This makes the adoption of AB 5 without any serious attempt to undertake a full economic examination of its consequences all the more troubling. Indeed, as attempts on the national level to federalize the ABC test (discussed further below) continue, the need for robust economic analysis is critical. While lawmakers in states considering AB 5-style legislation would do well to examine their own states’ exigencies, a comprehensive analysis across states and regions—perhaps undertaken by the U.S. Department of Labor through the Bureau of Labor Statistics, or with other federal resources, is best-suited to the task at hand.

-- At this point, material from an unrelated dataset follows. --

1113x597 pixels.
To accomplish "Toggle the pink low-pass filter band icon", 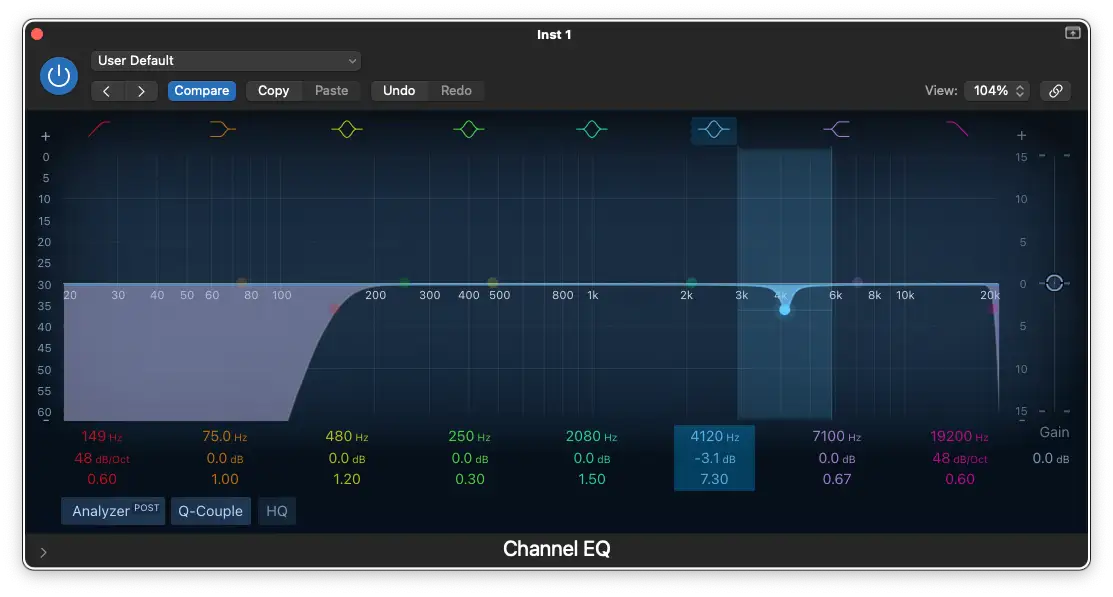I will 958,129.
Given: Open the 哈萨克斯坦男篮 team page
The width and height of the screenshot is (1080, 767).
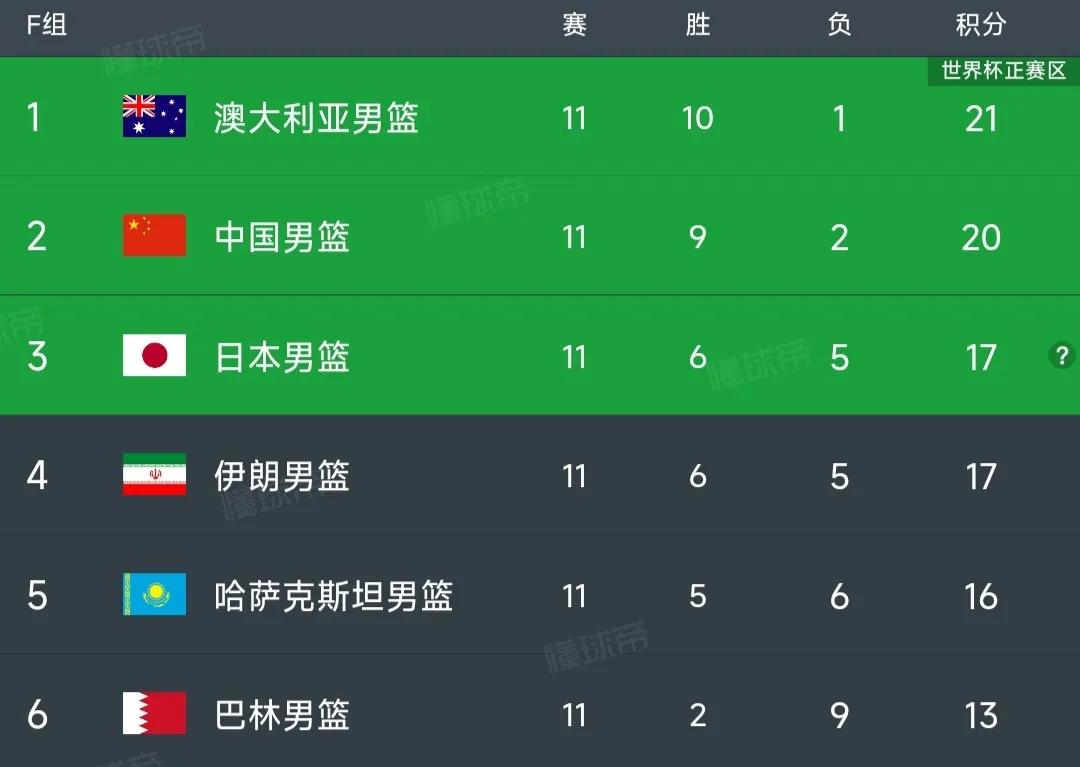Looking at the screenshot, I should (x=335, y=597).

In the absence of hard data on AB 5’s impact on the workforce, there is no shortage of anecdotal evidence of disruption in all segments (hardly surprising, since the law potentially reclassifies two million workers). California Assemblyman Kevin Kiley has collected hundreds of reports from workers who are facing lost income and job opportunities because of AB 5, as companies scale back or eliminate completely their use of independent contractors in the state. Just a small sampling of these accounts makes clear the havoc that AB 5 has already wreaked:
- Ryan: “I am the owner of a pediatric therapy company. We provide work to approximately 40 ICs who want to see a few clients in addition to their full time jobs. This law would force me to let go of all 40 ICs as I cannot afford to pay them.”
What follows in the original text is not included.